Beim 2:1-Erfolg der Grazer am 9. März in Ried war es nach dem Siegestreffer von Sukuta-Pasu zu Schmähungen des Deutsch-Kongolesen gekommen. Der Stürmer gab unmittelbar nach dem Match an, das ganze Spiel über diskriminierende Äußerungen vernommen zu haben. Ried bestätigte nach eingehenden Recherchen in den eigenen Reihen vereinzelte Beschimpfungen.

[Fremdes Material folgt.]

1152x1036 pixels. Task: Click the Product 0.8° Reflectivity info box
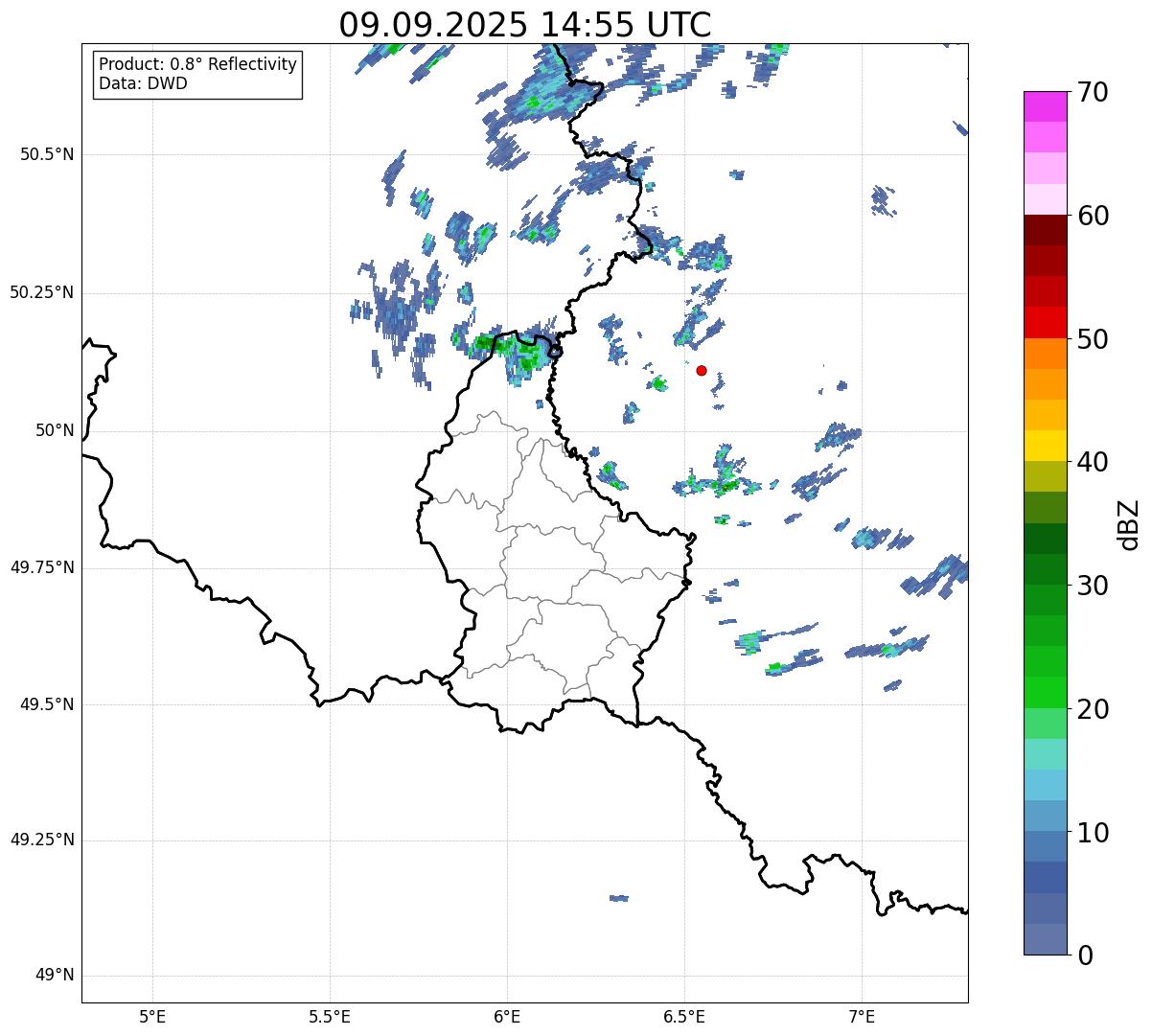[x=197, y=75]
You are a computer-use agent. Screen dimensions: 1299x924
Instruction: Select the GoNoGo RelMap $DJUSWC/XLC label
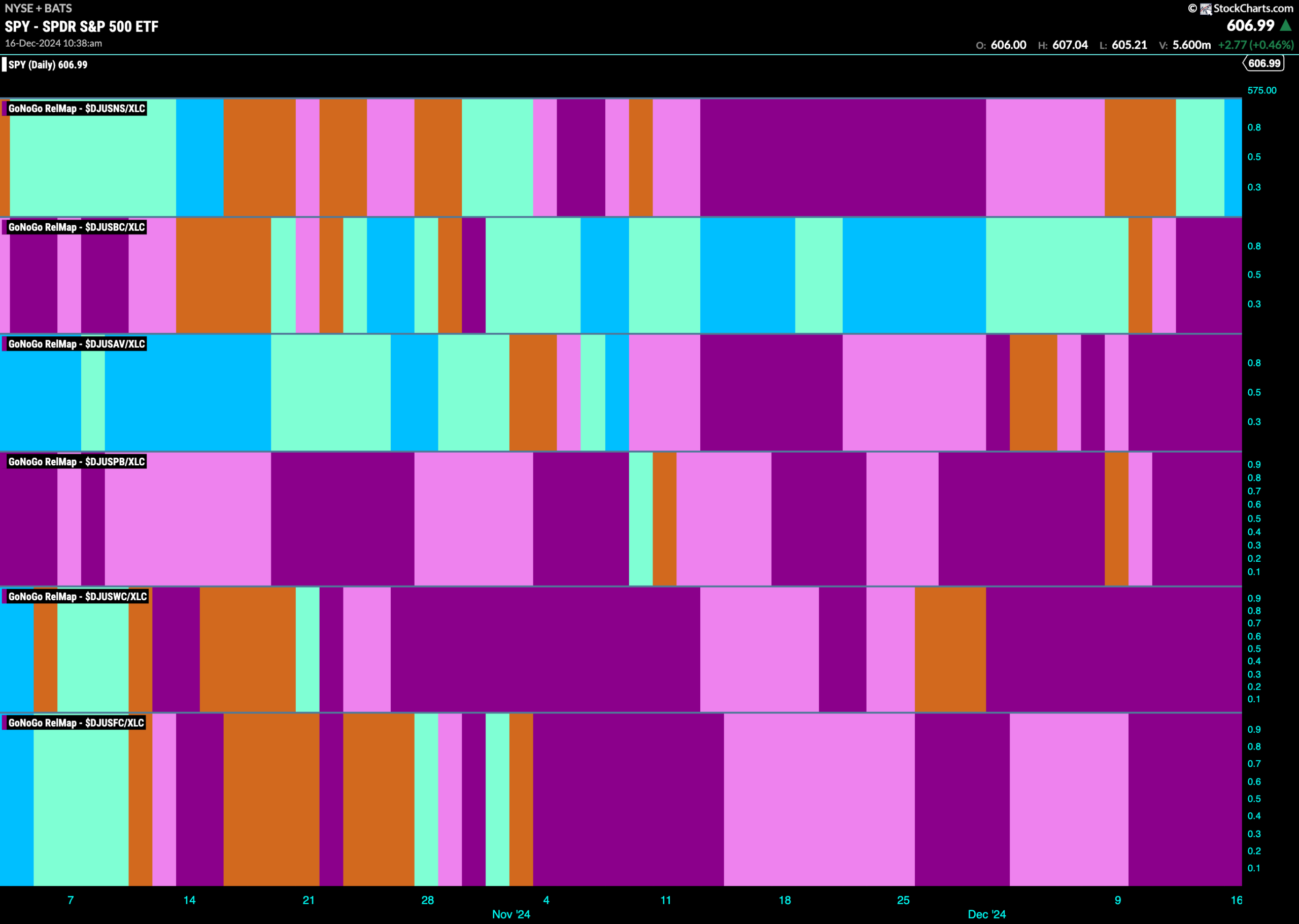78,596
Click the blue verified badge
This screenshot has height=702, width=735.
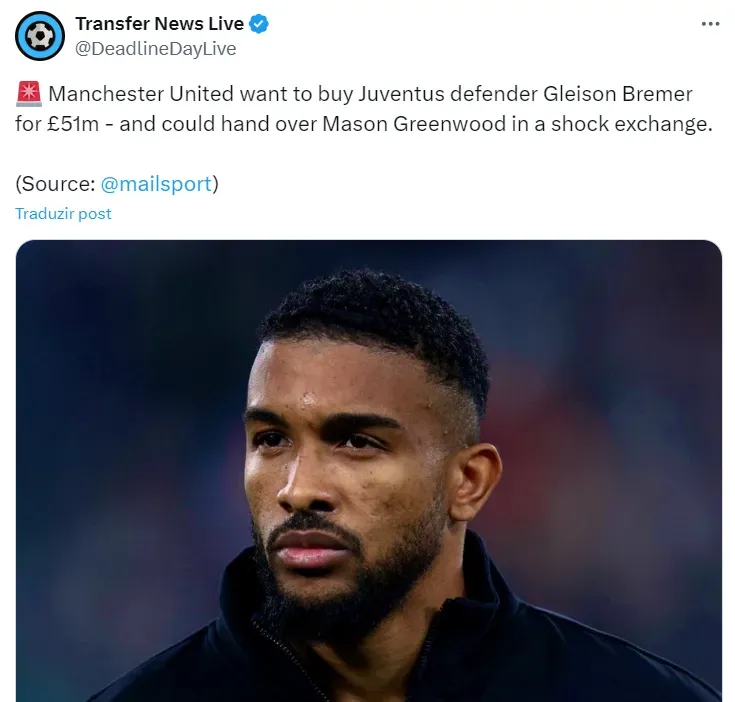click(x=259, y=24)
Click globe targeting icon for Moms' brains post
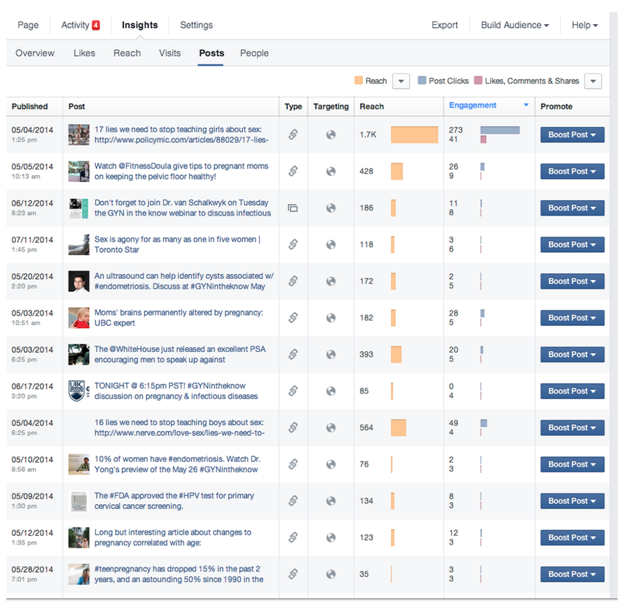This screenshot has width=627, height=607. coord(331,318)
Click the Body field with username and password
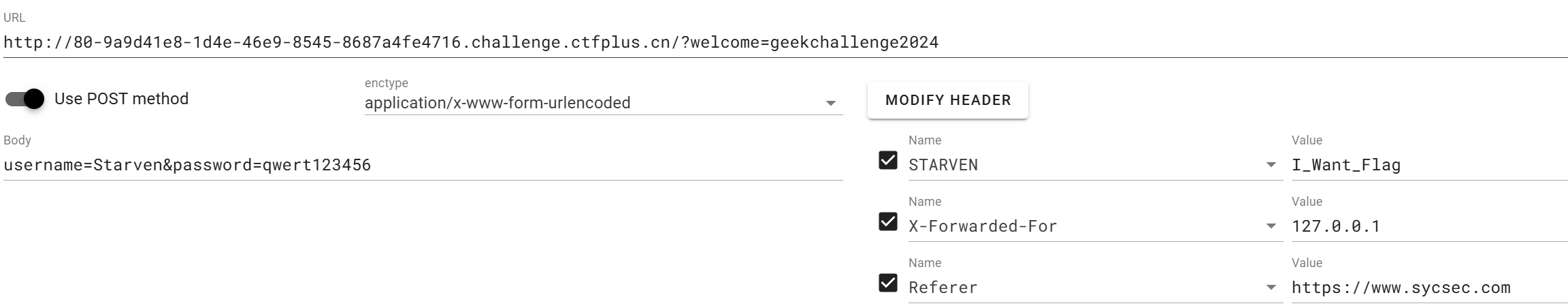The image size is (1568, 308). [423, 165]

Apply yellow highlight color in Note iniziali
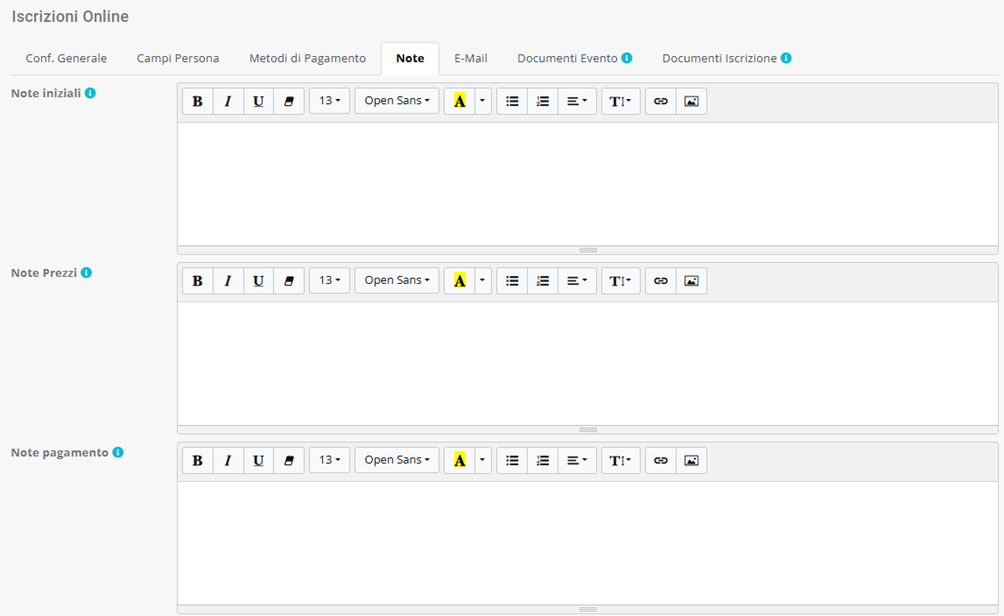tap(459, 101)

Nach insgesamt drei Sitzungen samt persönlichen Anhörungen von Ried-Manager Stefan Reiter sowie Sukuta-Pasu fällte die Liga nun ein Urteil. Ried wurde wegen Verstoßes gegen die ÖFB-Rechtspflegeordnung belangt. In dieser ist für ein Vergehen dieser Art - auch ohne schuldhaftes Verhalten des Vereins - eine Geldstrafe zwischen 1.500 und 15.000 Euro vorgesehen.
Die Sanktion gegen Ried ist damit im unteren Bereich des Strafenkatalogs angesiedelt. Die Oberösterreicher wollen laut Reiter nun aber erst einmal die schriftliche Urteilsbegründung abwarten, um gegebenenfalls einen Protest gegen das Urteil einzubringen.